Continue the account of Alabama's 2017 U.S. Senate appointment and race, starting after its last sentence.

● **Quoted passage**
-=-=-=-=-
But President Donald J. Trump knows nothing about Alabama politics.

“According to three sources with direct knowledge, when Moore emerged victorious in the three-candidate first round of voting last month, winning 39 percent, Trump asked confidants: “Who’s he?” (Huffington Post).

Republican strategist, Jeff Roe, who is friendly with Kushner, ran Sen. Ted Cruz’s, R-Texas, presidential campaign in 2016 and was working for Strange earlier this year. Roe reportedly sent Kushner emails loaded with polling data claiming that Strange would win easily over Moore and Congressman Mo Brooks, R-Huntsville.

That Brooks had called Trump a “serial adulterer” during the 2016 primary, when Brooks was supporting Cruz, was also reportedly a factor used by Kushner to convince the president to get involved in the Alabama race. The White House has denied that report.

When then Alabama Gov. Robert Bentley (R) asked Alabama Republican Executive Committee members who they felt he should appoint to the U.S. Senate, the name most recommended was suspended at that time – Chief Justice of the Alabama Supreme Court Roy Moore (R). Gov. Bentley, as had become the norm for Bentley in his second term, completely ignored the collective wisdom of the leaders of his own party. Sources in Montgomery were telling The Alabama Political Reporter that the governor would choose Alabama Department of Economic Advisors head, Jim Byard, who was liked by Bentley, was one of the most competent of Bentley’s cabinet and had been incredibly loyal. Senate President Pro Tem Del Marsh, R-Anniston, reportedly also wanted the job and was a finalist for the position, along with Byard and then Attorney General Luther Strange (R).

APR and other media sources had been reporting for months about the growing legal scandal surrounding Bentley, and most legal observers had been expecting Strange to indict Bentley for his conduct in the “luv guv” scandal involving an alleged affair with his married former staffer, turned “top political strategist,” Rebekah Caldwell Mason. In November, Strange had asked the House Judiciary Committee to suspend impeachment hearings against Bentley, signaling to many that Strange was about to move against Bentley.

Legal observers were horrified that the attorney general would even interview with a governor that he was investigating, fearing that the assumed eventual prosecution would be tainted by claims that Strange’s indictment of Bentley was retaliation because he had not gotten the Senate appointment.
-=-=-=-=-
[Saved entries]
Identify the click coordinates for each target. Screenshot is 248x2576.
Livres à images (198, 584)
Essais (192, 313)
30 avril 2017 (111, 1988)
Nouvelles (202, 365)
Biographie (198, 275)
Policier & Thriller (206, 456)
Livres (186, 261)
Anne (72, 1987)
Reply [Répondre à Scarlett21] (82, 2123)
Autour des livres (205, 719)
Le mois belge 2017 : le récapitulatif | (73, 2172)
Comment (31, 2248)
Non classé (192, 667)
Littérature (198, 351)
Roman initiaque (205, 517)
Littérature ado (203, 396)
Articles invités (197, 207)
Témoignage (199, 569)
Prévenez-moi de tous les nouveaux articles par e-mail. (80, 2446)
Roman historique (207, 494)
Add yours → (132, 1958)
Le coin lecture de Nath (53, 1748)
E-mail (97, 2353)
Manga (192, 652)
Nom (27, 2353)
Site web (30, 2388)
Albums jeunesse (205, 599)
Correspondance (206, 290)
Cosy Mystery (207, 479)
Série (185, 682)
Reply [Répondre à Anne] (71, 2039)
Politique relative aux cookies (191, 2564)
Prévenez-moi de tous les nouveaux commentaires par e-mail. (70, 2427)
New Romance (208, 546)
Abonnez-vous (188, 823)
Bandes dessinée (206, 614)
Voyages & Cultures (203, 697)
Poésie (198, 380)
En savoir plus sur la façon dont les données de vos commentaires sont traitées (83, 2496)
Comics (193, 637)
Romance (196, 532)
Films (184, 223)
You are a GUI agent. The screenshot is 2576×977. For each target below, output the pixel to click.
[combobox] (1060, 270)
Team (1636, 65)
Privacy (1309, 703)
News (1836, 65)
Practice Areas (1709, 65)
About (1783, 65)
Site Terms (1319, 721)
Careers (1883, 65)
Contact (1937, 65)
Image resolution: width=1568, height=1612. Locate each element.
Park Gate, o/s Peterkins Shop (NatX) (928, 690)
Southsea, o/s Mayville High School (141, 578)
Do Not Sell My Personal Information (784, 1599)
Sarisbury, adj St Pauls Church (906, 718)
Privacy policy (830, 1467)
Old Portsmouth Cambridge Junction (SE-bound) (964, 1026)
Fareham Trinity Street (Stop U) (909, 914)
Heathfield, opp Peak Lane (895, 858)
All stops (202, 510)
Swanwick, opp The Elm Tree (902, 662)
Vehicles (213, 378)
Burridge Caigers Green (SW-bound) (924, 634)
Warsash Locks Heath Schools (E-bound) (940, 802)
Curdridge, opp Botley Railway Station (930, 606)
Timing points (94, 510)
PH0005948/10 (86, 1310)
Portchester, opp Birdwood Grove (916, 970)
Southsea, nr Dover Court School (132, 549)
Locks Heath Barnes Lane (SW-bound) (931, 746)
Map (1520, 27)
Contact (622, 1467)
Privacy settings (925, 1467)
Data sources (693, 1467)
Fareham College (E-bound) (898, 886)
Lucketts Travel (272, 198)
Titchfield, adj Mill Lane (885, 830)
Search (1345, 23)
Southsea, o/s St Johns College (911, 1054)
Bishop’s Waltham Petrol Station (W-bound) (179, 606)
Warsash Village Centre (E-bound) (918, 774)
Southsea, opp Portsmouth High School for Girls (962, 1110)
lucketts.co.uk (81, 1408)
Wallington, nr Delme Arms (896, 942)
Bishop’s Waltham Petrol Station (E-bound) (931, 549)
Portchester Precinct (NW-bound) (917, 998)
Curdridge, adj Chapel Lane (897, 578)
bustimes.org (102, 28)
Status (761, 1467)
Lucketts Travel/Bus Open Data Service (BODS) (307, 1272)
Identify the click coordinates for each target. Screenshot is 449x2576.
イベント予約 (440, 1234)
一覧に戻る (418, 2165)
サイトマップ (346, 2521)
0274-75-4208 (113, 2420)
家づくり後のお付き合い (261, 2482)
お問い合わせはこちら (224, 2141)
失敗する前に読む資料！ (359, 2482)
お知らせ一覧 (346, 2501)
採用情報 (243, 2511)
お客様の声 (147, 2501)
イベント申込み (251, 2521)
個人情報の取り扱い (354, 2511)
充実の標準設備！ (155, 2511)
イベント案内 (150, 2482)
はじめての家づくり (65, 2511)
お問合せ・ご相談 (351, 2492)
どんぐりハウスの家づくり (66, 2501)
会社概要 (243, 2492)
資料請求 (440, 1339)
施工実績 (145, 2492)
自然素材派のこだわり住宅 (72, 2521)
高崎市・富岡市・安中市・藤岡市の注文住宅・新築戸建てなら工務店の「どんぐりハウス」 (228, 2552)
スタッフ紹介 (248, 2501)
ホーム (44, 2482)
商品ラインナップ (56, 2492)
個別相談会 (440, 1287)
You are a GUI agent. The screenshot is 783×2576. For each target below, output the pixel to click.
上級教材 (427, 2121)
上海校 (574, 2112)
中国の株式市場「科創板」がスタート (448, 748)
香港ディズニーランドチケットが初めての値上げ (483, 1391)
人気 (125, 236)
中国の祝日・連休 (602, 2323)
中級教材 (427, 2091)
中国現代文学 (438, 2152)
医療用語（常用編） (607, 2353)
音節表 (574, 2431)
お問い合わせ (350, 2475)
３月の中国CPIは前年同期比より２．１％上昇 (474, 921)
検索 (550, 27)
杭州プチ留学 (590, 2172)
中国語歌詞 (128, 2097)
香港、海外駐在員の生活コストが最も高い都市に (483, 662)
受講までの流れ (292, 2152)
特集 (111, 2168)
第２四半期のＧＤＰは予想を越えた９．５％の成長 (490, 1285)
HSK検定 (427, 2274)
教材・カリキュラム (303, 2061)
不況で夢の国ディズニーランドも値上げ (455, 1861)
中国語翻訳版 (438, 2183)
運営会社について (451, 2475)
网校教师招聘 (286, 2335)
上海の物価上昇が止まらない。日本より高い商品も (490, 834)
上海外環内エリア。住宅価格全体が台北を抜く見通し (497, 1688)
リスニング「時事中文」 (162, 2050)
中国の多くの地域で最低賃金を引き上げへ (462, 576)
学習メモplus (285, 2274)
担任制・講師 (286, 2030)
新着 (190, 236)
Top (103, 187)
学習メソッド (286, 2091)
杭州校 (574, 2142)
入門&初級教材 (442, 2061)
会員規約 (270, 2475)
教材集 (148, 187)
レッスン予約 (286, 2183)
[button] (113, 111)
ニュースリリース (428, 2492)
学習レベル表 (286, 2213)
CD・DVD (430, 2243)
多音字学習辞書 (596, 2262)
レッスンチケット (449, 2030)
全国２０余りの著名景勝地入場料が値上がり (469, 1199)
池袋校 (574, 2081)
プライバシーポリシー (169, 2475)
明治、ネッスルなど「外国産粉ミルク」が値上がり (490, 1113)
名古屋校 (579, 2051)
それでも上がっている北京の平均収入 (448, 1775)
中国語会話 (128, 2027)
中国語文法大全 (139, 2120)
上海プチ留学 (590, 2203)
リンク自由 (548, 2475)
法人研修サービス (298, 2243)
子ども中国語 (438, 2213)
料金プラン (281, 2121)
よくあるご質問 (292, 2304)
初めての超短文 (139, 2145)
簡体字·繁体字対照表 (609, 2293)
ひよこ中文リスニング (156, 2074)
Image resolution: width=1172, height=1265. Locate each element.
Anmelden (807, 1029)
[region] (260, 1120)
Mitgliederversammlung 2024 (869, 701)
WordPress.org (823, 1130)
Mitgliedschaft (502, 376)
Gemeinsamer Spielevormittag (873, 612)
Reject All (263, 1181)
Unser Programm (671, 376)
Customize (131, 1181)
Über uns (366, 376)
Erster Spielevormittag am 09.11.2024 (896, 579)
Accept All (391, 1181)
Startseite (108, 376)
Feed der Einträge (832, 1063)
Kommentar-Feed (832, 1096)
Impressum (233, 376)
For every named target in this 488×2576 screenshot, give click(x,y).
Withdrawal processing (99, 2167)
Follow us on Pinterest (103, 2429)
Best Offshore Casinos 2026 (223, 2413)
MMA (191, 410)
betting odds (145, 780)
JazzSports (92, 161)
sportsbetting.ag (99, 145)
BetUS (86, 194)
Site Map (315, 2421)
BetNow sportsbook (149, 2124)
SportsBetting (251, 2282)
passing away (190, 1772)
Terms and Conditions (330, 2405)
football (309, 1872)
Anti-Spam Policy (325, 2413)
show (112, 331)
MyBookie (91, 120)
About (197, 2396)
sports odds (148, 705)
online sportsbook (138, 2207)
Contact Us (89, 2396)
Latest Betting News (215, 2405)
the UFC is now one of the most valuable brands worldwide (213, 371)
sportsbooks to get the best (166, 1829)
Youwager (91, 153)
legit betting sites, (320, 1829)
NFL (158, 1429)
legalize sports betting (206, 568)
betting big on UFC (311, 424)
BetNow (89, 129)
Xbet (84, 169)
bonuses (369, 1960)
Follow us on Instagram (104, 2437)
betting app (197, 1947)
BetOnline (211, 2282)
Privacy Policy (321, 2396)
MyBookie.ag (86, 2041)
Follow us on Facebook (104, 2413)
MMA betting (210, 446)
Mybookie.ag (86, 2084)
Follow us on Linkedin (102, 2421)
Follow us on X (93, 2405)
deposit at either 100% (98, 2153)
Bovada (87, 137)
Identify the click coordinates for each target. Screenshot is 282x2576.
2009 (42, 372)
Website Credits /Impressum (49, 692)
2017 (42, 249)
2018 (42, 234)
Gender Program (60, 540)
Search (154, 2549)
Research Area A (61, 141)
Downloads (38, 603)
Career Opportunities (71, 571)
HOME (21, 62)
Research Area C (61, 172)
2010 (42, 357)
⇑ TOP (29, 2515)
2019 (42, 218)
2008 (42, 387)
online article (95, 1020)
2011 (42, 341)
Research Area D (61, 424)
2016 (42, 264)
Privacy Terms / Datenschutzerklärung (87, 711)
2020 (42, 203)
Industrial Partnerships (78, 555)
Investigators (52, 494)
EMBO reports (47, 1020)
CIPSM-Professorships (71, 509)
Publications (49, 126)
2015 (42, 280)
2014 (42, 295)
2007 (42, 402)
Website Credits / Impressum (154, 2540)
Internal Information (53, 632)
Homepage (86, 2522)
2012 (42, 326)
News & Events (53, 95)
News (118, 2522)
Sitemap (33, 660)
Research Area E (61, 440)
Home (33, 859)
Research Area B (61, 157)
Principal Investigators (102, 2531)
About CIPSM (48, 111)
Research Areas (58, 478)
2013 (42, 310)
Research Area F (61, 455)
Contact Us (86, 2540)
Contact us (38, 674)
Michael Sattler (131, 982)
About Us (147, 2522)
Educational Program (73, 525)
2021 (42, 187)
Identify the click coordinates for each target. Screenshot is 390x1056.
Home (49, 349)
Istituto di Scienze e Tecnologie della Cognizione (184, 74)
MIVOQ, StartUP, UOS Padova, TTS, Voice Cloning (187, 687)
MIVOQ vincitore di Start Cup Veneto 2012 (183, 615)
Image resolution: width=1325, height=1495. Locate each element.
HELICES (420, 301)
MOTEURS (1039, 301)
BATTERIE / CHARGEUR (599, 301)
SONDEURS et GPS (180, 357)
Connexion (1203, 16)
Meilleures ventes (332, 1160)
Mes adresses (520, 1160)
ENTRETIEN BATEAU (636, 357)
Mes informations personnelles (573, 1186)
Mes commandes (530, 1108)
-=-=-=-=-
● **Response**
Bentley chose Strange, a decision that was greeted with shock and open suspicion across the state. Whether or not Strange did some illicit deal with Bentley remains unknown, but thousands of voters were convinced that was what happened. This belief, combined with Moore’s popularity, probably doomed the Strange campaign from the start.  That Bentley would ultimately plead guilty to two misdemeanors and resign from office to avoid pending impeachment just weeks after Luther went to Washington only seemed to confirm the darkest of those suspicions.

New Gov. Kay Ivey promptly moved the date of the special election up 11 months, meaning voters would go to the polls with the Bentley scandal and the Strange appointment still on their minds.

Sen. Mitch McConnell and GOP super strategist, Karl Rove, poured millions of D.C. lobbyist dollars into the race and a presidential endorsement. It was enough to best Brooks and get Strange into a runoff with Moore; but Strange was still down eight percentage points, when a desperate White House made the decision to send Donald Trump, himself, to Huntsville. The move was not well-received in Alabama.

The Strange campaign made the foolish decision to agree to face Moore in a Lincoln-Douglas style debate in Montgomery on Sept. 21. Moore handily beat an ill-prepared Strange in the debate. “The President picked me,” Strange weakly said. He then repeated that approximately 27 times while Moore hammered the former attorney general for the smear tactics that Luther’s campaign had used against Moore and Brooks, his close ties to McConnell, his 23 year career as a lobbyist and the Bentley appointment. The next night on the stage in Huntsville even Donald Trump admitted, “I might have made a mistake.”